Life in the time of National Socialism

Rolf Weinstock grew up in Emmendingen. His brother Fritz Weinstock (1911–1945) was a member of the SPD and the Reichsbanner Schwarz-Rot-Gold . After the takeover of the Nazis , he was already in May 1933 in " protective custody taken" and emigrated in May 1933 to France. Rolf Weinstock was arrested in November 1938 after the November pogroms and taken to the Dachau concentration camp . After he was able to return from Dachau on May 1, 1939, he was arrested again on October 17, 1940 with his mother, grandmother and the last Jews from Emmendingen and deported to the Gurs internment camp in southern France . His grandmother died there on August 22, 1941.

After a stopover at the Drancy assembly camp , where he arrived on August 9, 1942, he, like his mother, was deported to the Auschwitz-Birkenau extermination camp . In Auschwitz, his mother was murdered in the gas chamber on August 12, 1942 . In the summer of 1942, Weinstock was ordered to work in the coal mines of the Jawischowitz satellite camp as a "civilian worker" , where he performed forced labor until it was closed. Nine days before the liberation of the Auschwitz concentration camp on January 27, 1945, he and other concentration camp prisoners had to start the death march to the Buchenwald concentration camp , where he arrived on January 25. On April 11, 1945, he and his fellow prisoners were liberated from American units there.

writer

Weinstock returned to Emmendingen on June 5, 1945 and became head of the care center for the victims of National Socialism and chairman of the Association of Victims of the Nazi Regime . In his hometown he was ostracized during this time, was rejected and received hateful threatening letters. He began to summarize his memories of the persecution and had already put together a diary-like sketch by July 1945. With this, Weinstock had prepared one of the first books about the extermination of the Jews after the war and had to start looking for a publisher.

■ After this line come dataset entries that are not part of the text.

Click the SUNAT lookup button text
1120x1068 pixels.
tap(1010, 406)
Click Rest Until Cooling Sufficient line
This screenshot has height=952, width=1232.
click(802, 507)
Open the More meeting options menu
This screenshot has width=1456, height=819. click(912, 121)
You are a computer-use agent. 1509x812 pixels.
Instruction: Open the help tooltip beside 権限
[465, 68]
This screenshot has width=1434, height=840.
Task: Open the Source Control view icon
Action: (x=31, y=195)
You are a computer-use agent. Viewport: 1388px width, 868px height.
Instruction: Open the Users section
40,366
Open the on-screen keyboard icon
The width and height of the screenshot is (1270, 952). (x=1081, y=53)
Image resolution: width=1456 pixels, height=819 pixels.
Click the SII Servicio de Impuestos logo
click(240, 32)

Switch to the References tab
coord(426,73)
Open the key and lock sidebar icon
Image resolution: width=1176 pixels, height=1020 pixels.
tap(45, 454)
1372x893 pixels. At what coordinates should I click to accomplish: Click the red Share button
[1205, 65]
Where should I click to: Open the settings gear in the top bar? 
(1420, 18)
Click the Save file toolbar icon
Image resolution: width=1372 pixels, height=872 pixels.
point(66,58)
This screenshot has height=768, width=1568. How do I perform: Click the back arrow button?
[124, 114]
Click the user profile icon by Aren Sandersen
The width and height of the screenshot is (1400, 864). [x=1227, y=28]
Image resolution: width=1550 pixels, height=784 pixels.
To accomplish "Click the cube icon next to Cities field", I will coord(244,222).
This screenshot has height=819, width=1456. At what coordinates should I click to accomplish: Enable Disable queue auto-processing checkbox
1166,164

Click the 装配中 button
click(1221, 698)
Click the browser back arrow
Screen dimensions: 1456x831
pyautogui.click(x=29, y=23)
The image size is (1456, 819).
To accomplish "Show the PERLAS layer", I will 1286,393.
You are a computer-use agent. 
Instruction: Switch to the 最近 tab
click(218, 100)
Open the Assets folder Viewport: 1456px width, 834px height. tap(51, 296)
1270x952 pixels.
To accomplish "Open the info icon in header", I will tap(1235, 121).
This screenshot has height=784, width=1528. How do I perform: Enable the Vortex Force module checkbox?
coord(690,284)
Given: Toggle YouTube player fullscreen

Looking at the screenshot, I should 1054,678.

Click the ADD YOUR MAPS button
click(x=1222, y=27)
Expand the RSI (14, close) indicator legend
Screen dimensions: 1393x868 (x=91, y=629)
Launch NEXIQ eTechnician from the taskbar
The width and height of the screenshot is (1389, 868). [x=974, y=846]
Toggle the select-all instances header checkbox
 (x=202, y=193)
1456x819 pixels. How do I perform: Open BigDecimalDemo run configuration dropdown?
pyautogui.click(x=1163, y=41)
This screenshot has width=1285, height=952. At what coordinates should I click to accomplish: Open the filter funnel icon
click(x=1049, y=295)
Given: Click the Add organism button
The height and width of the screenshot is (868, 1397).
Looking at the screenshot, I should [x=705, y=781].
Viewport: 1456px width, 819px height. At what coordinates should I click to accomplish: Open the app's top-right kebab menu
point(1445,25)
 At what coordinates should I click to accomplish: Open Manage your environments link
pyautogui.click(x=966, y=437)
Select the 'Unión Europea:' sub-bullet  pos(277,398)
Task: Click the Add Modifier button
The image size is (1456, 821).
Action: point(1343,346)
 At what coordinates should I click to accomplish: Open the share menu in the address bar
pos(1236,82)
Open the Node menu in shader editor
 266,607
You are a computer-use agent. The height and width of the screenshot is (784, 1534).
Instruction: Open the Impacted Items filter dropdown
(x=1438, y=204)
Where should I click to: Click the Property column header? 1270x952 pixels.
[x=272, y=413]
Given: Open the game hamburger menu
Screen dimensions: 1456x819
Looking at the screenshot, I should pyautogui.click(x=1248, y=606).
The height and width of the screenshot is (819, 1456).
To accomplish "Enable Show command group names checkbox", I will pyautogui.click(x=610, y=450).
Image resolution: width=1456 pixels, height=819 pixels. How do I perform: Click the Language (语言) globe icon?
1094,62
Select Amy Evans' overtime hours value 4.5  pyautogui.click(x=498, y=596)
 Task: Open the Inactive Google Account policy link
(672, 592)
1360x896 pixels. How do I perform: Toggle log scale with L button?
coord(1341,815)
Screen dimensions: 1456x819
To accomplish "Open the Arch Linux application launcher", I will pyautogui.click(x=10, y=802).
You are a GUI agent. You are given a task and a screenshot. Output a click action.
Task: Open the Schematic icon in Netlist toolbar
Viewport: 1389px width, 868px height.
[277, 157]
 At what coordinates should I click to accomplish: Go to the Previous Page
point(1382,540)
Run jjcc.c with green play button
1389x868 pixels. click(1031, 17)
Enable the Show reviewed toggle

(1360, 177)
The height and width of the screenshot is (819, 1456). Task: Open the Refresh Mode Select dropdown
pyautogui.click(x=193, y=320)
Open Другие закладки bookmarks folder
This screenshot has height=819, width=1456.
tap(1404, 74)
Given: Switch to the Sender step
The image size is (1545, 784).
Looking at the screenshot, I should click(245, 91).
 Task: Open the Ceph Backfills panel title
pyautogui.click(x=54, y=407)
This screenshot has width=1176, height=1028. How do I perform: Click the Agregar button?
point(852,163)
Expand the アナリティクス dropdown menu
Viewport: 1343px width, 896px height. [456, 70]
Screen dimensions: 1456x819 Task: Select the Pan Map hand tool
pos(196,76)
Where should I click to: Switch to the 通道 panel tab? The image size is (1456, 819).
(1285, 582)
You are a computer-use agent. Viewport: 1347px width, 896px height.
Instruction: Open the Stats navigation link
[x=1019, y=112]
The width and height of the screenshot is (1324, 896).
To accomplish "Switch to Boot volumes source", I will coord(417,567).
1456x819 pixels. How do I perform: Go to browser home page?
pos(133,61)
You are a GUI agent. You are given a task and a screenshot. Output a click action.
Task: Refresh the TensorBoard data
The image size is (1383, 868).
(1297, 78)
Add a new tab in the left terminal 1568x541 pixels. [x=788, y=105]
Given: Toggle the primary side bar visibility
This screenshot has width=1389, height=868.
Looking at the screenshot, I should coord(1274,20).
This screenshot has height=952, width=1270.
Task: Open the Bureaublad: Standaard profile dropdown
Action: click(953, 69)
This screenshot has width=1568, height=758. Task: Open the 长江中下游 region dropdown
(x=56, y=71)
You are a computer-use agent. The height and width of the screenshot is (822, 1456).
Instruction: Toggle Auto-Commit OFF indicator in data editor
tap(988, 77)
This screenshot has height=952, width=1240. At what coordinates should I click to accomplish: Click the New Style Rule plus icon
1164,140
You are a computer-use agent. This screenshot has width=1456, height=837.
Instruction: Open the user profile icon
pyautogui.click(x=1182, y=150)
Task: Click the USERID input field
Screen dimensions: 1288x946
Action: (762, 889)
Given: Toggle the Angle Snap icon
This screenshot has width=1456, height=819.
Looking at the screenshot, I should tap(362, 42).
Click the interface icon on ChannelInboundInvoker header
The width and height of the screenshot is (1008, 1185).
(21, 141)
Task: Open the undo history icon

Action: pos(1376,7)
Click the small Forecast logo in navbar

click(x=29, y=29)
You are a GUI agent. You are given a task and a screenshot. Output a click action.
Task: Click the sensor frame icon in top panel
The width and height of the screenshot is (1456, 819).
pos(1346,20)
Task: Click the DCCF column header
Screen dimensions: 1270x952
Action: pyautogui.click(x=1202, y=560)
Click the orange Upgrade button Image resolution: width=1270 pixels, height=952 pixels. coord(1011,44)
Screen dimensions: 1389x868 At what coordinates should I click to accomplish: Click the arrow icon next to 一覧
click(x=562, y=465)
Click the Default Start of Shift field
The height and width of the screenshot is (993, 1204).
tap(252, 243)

His search was only successful in 1948, when the communist Volks-Verlag in Singen am Hohentwiel was ready to publish the book. With the liberal Willi Karl Hebel (1912 to 2005) from Schwenningen, there was also a printer who printed Weinstock's first book with the title “The True Face of Hitler Germany” with an edition of 3000 copies.

Weinstock's report, however, was rarely bought and read. In 1950 his book, revised in line with the GDR ideology, was supposed to appear in the VVN publishing house under the title “Rolf, head up!” , But it also failed there. It was pulped the day it was published. The reason for this procedure was probably in Weinstock's description of the liberation of the Buchenwald camp, which, according to GDR historiography, was a self-liberation by communist prisoners, while Weinstock stated the approach of American tanks as essential for the abandonment of the camp.

The Schwenningen printing company Willi Karl Hebel later had to accept considerable economic disadvantages for its willingness to print the book.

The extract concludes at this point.